=== Given information ===
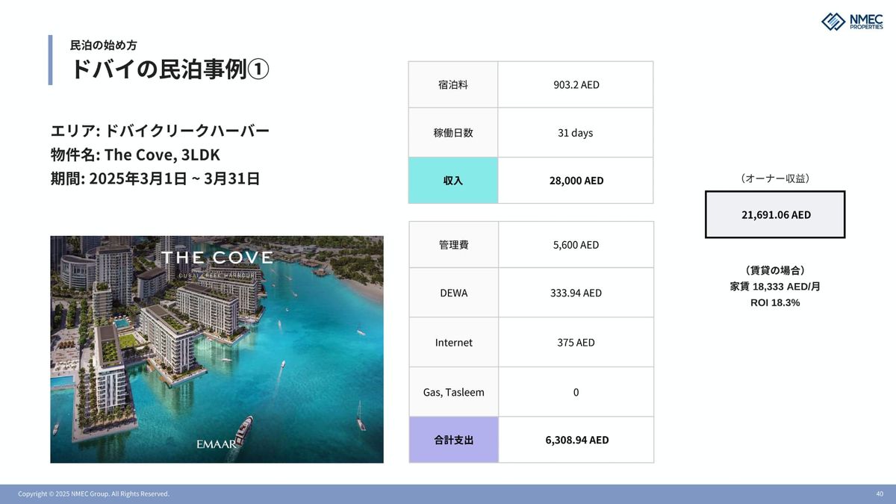The image size is (896, 504).
Task: Click the ROI 18.3% text
Action: (775, 302)
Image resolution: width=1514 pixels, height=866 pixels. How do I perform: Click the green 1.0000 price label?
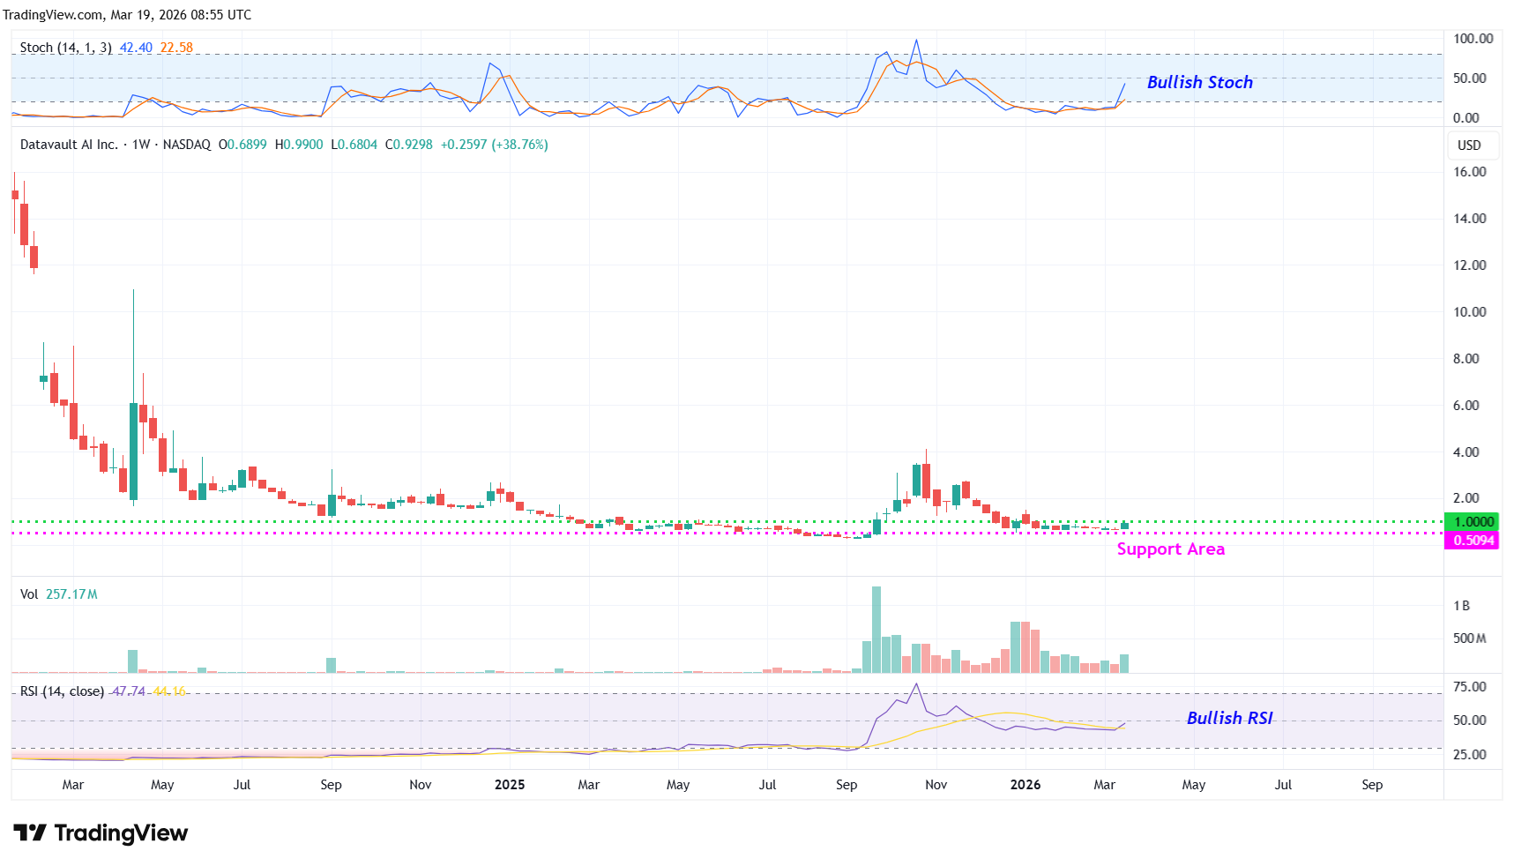click(x=1473, y=522)
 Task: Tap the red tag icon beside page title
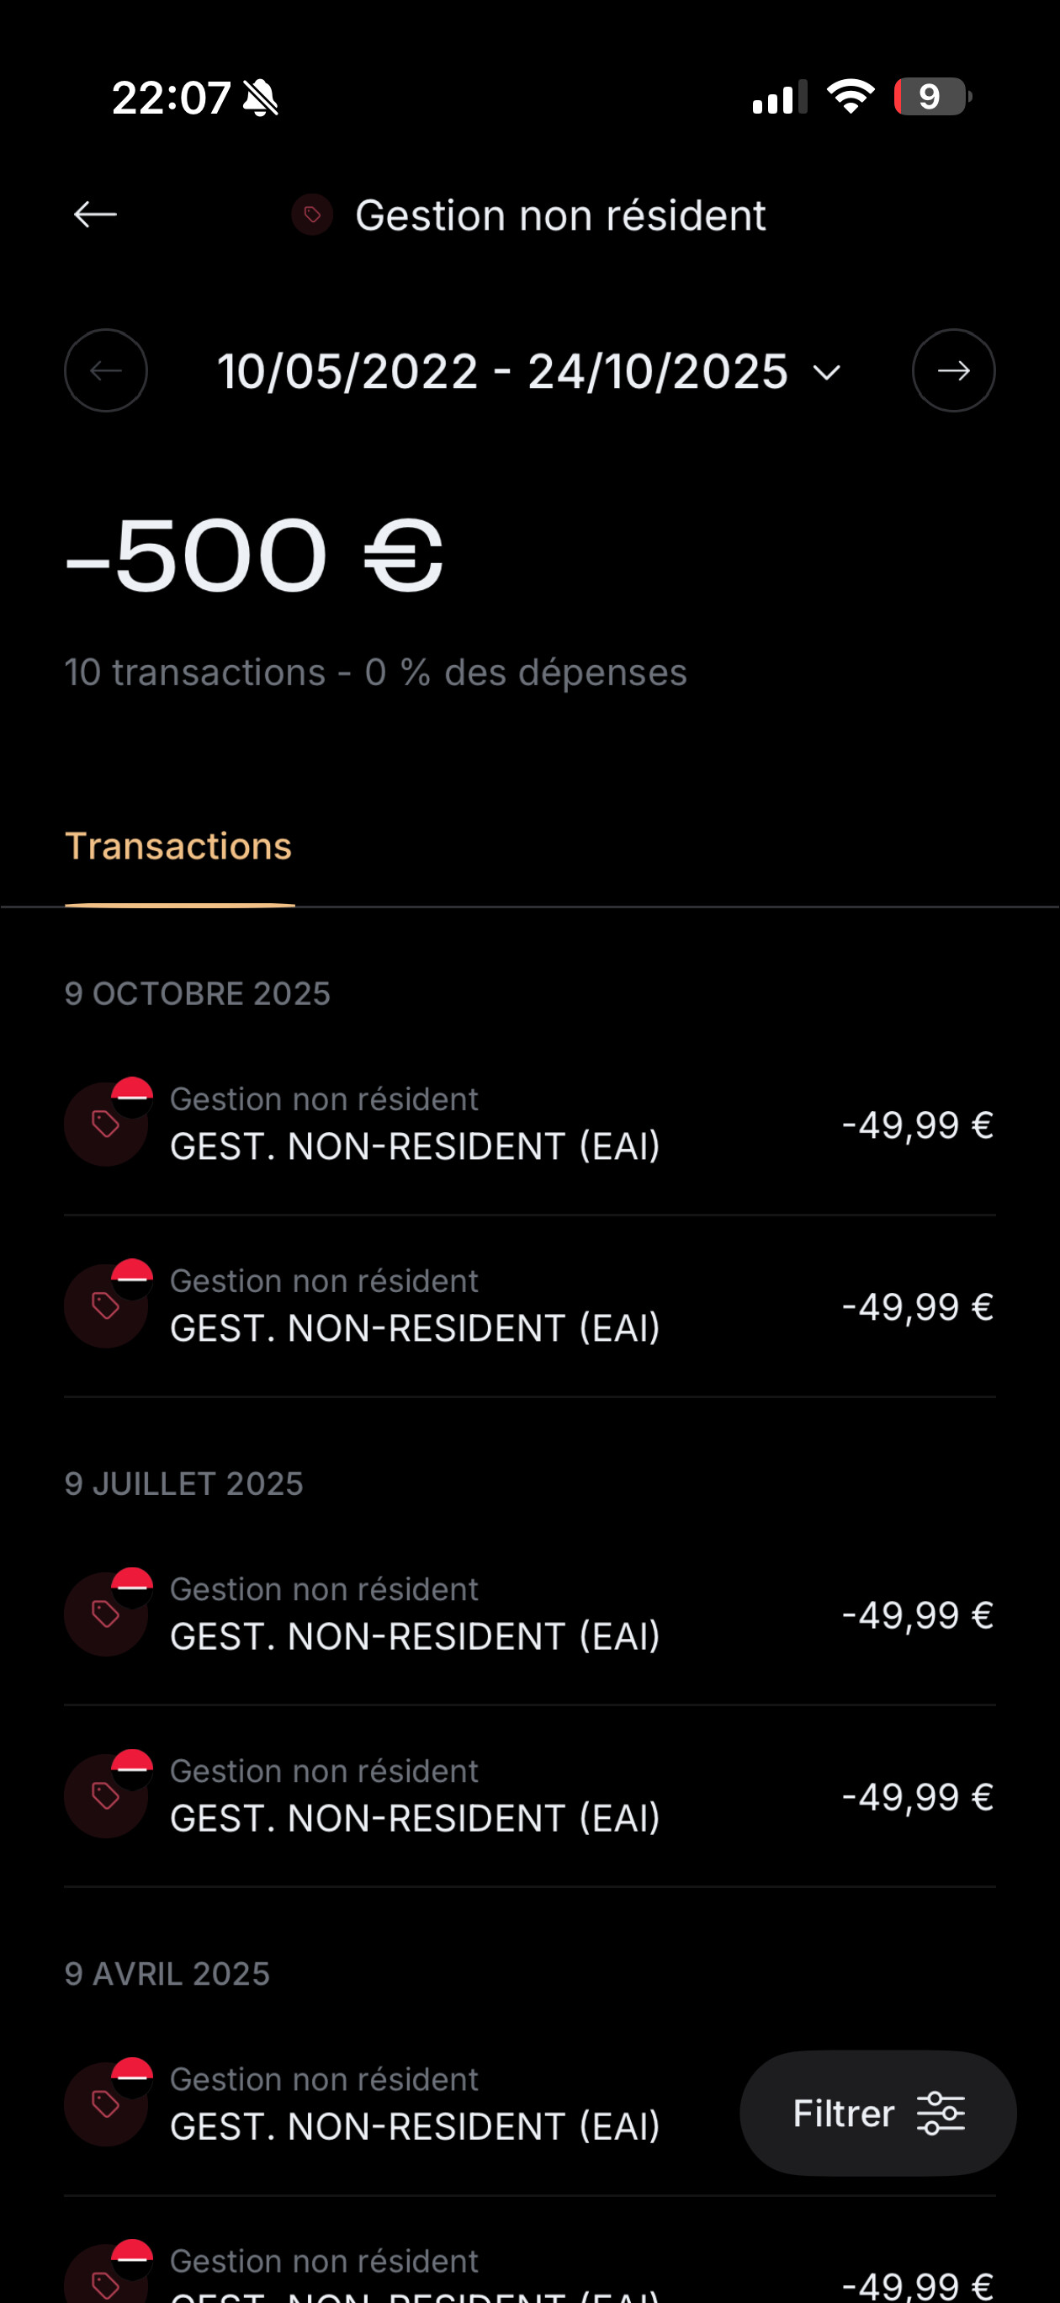(x=312, y=215)
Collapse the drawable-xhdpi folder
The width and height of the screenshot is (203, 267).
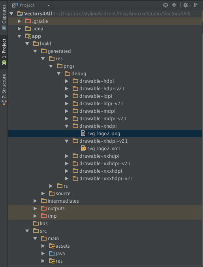[x=67, y=126]
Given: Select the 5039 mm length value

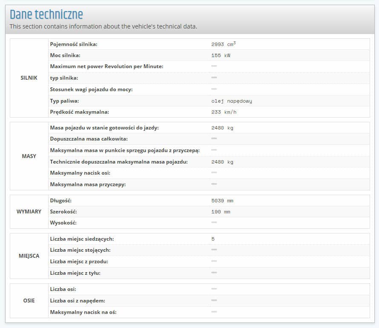Looking at the screenshot, I should [222, 201].
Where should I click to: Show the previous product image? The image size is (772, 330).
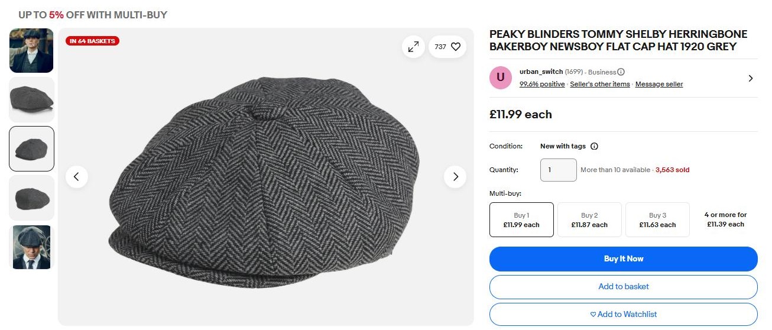(x=77, y=176)
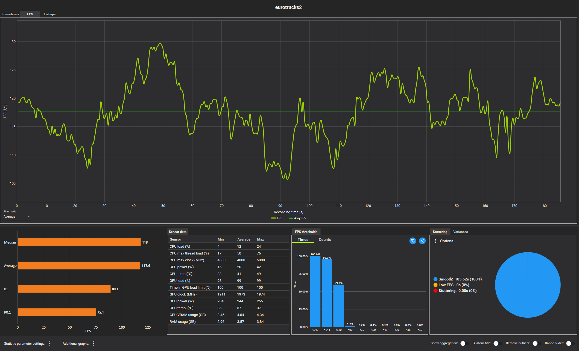579x351 pixels.
Task: Switch to the Frametimes tab
Action: click(x=10, y=14)
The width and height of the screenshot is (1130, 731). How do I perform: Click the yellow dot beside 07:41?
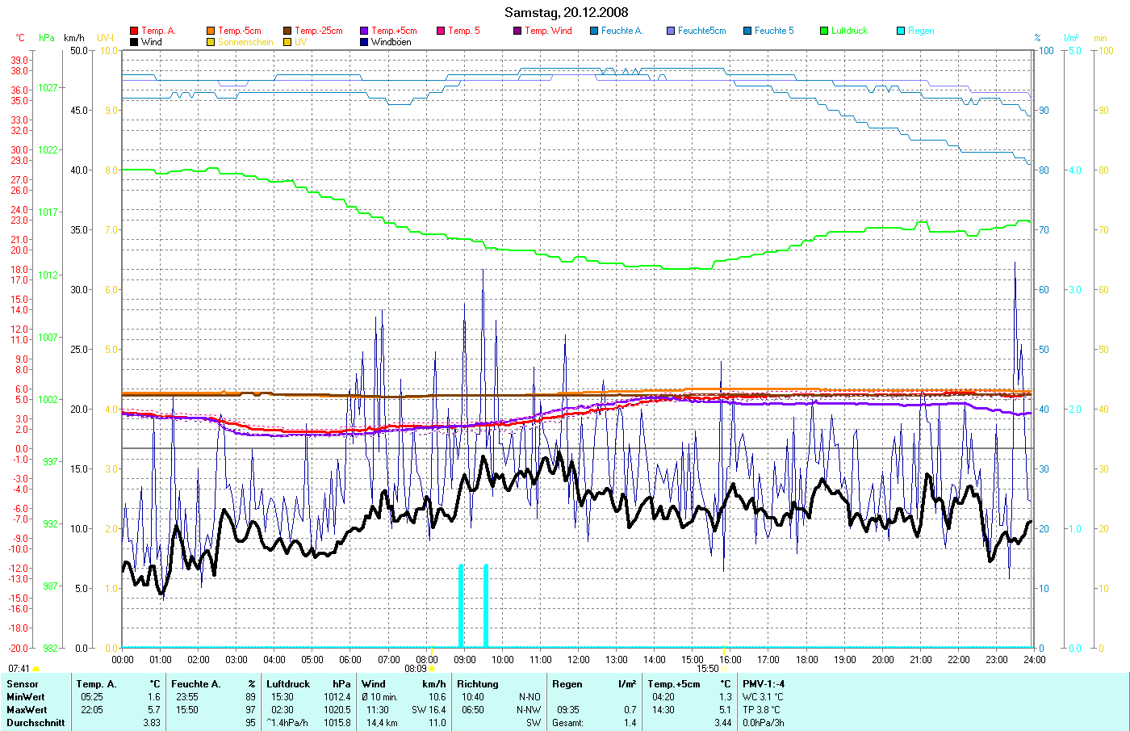[x=36, y=669]
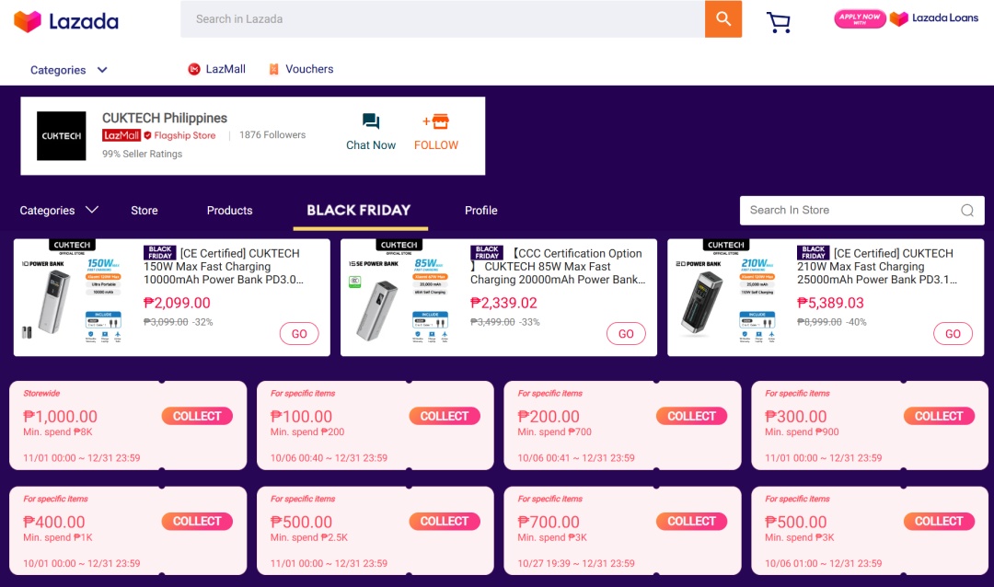Follow the CUKTECH store
This screenshot has width=994, height=587.
436,132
===
Required work:
Take the entries above and copy exactly the lines starting at the one with "Image resolution: width=1514" and ending at the one with "Collapse the drawable-xhdpi folder"; nothing outside that span, and no pictures.

Solution for this task:
Image resolution: width=1514 pixels, height=866 pixels. How do I perform: Click the green 1.0000 price label?
click(x=1473, y=522)
 Task: Tap the red tag icon beside page title
(x=312, y=215)
Collapse the drawable-xhdpi folder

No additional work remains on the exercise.